* _TEXT PASSAGE_:
# Emotionally draining INLAWS!



## Ruthie82

Hello I wonder if anyone can help, perhaps have had a similar situation or know of any strategies of dealing with certain types of people!!

My bil and his gf got pregnant straight away after being told 'you should try straight away you may have problems'. DH and I said before they even got pregnant we hope you don't have our trouble (4years of trying, IVF etc) when you get pregnant we may like space. They said yes that is fine. Bil told us the news and we said congratulations, glad it worked straight away, said about space again. Since then we have had texts and phone calls. One asking my dh to ring the gf to congratulate her as she is upset you haven't! Amongst other things. Lack of understanding and ignorance to say the least since the news. Not helped by mil saying her two pence worth!!!

We met up recently and was met with no desire for them to respect our wishes. It resulted in the gf saying 'if you can't be apart of it now you can't just decide to be when the baby is here'!!!I had to leave at this point it was the last straw for me. My dh stayed and the three of them continued to chat while I started to walk home! (after waiting ten minutes to allow dh time to come and see if I was ok)!

Mil assumes it is jealousy, obviously we are envious but I don't feel jealous esp after their recent behaviour. She (and bil and gf) can't see that we are grieving and in pain of the last four years and all we wanted was time. Instead they have been suffocation and relentless. The agony of us not conceiving has been made worsened by the lack of space and understanding by those who should at least provide it for my husband if not us both. I love babies, I would have enjoyed time with the baby on arrival but why we couldn't have time now before the birth I will never understand. Our counsellor thinks that bil wants dh exceptance, perhaps this is true. 

It comes back to what we often write of FF People can be supportive when going through treatment but when treatment ends or your in between it is assumed everything is alright! 

RANT over, I have sucked out the last of any energy I have on this to be honest.


----------



## Moonshadow_73

Hi Ruthie

Sadly I think the only ones who can ever fully grasp how painful it can be are those who have trod the same road as us. I know I wouldn't have understood the depth of pain and grief IF causes, and how every day we face constant reminders of what we don't have. For the most part, our friends and family have been respectful of our need for space and have understood that hearing other people's 'happy news' can stir up a lot of mixed emotions.

I've tried to think what I would do in your shoes, I know I would find the situation really upsetting as you clearly do. Whilst I understand that they are caught up in their excitement and want to share it, it's pretty certain that they will have other people in their lives who can share their excitement without causing themselves a huge amount of pain. 

I've been fortunate in that some of my closest friends who have children do seem to be sensitive to how I feel. Having them acknowledge how difficult it can be has made it easier in the long run to hear about their children and to spend some time with them. I will be forever grateful for the compassion they have shown and it has made it easier to cope with those that are less sensitive. Had any of them reacted in the way your bil and his gf have I probably would have done exactly as you have and tried to explain, it must compound the hurt that they don't seem to be listening.

Would it be worth writing them a letter? At least that way you can again reiterate that you are happy for them; something that clearly seems to be a need for them and that again they are not hearing. It would allow you to explain again what it is that you need and to make it clear that this isn't you trying to exclude yourselves from their lives, but that anyone's pregnancy is a bittersweet reminder of what you don't have and desperately want. These may all be things you've already said but writing them down gives them a chance to hear them without reacting in the moment. You might also find it very cathartic to do.

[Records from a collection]
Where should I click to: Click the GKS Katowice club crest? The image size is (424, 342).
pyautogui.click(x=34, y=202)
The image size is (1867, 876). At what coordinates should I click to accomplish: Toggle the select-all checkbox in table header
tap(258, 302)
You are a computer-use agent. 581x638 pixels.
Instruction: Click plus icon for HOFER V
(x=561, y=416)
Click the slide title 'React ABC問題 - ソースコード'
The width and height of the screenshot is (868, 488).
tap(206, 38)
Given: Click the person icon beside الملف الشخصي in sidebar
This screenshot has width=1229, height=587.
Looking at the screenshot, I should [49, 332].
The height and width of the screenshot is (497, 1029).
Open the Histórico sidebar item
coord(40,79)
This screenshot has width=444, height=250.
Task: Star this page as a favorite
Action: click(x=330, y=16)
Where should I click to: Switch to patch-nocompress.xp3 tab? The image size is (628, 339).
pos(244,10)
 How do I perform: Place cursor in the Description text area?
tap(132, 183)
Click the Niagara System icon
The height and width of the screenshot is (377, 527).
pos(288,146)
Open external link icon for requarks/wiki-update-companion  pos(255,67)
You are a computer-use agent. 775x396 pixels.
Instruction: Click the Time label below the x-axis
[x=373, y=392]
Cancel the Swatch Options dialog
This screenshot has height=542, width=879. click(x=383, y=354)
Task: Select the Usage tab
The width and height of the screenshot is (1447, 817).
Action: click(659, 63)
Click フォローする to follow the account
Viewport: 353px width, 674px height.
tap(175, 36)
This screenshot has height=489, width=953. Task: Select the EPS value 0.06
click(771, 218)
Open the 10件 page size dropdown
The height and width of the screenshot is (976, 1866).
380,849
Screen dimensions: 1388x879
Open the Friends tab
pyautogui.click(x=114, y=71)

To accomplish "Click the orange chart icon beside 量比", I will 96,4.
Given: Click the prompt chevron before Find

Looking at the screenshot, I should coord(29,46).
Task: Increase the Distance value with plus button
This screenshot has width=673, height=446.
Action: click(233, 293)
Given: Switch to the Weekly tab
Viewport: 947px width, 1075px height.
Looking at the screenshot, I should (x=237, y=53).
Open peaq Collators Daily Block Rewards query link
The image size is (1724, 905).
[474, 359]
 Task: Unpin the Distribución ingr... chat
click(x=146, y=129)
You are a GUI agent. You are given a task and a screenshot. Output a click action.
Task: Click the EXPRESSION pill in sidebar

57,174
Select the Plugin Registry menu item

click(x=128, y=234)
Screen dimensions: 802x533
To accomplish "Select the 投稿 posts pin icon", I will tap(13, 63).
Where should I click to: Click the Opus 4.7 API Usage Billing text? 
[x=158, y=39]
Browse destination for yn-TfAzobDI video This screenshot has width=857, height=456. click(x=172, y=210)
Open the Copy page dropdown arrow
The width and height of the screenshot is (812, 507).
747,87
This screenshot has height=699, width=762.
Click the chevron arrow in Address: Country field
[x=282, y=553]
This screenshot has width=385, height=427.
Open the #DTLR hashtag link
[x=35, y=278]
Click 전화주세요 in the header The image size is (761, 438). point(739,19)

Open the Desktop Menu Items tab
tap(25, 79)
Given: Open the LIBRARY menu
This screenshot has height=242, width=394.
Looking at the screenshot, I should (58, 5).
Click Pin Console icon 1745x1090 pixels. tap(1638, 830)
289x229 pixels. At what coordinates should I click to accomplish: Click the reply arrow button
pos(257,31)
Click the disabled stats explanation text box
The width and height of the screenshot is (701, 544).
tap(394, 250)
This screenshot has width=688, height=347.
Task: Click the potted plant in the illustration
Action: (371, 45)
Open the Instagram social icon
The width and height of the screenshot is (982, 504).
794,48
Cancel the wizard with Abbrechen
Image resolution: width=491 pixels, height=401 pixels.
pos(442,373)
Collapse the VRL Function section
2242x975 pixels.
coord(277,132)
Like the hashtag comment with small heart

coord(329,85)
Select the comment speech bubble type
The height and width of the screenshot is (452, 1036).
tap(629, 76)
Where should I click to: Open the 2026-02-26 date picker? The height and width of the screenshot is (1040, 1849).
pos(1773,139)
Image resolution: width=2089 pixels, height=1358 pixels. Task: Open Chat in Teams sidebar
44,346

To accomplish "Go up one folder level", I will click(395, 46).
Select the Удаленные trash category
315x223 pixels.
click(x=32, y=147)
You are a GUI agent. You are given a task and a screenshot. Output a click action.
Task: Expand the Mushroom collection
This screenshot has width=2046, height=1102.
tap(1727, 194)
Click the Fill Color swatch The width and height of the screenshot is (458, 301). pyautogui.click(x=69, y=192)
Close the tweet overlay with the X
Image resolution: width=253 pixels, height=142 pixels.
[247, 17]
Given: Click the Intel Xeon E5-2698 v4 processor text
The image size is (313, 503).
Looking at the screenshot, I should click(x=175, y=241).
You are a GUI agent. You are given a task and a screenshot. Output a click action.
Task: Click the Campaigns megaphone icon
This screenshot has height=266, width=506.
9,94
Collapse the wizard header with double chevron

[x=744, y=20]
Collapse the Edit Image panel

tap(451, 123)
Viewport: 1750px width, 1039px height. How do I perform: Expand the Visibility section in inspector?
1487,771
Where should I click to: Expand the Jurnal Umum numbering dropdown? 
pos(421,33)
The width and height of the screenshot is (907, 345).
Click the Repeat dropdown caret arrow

* _TASK SET_:
- a) Translate this sentence from the forum thread about in-laws into Spanish: "I've been fortunate in that some of my closest friends who have children do seem to be sensitive to how I feel."
- b) Please return, word for word, the part of the forum thread about in-laws starting with "Sadly I think" and going on through "amount of pain.".
You won't need the entries for anything.

* _RESPONSES FOR EACH TASK_:
- a) He tenido la suerte de que algunos de mis amigos más cercanos que tienen hijos sí parecen ser sensibles a lo que siento.

- b)
Sadly I think the only ones who can ever fully grasp how painful it can be are those who have trod the same road as us. I know I wouldn't have understood the depth of pain and grief IF causes, and how every day we face constant reminders of what we don't have. For the most part, our friends and family have been respectful of our need for space and have understood that hearing other people's 'happy news' can stir up a lot of mixed emotions.

I've tried to think what I would do in your shoes, I know I would find the situation really upsetting as you clearly do. Whilst I understand that they are caught up in their excitement and want to share it, it's pretty certain that they will have other people in their lives who can share their excitement without causing themselves a huge amount of pain.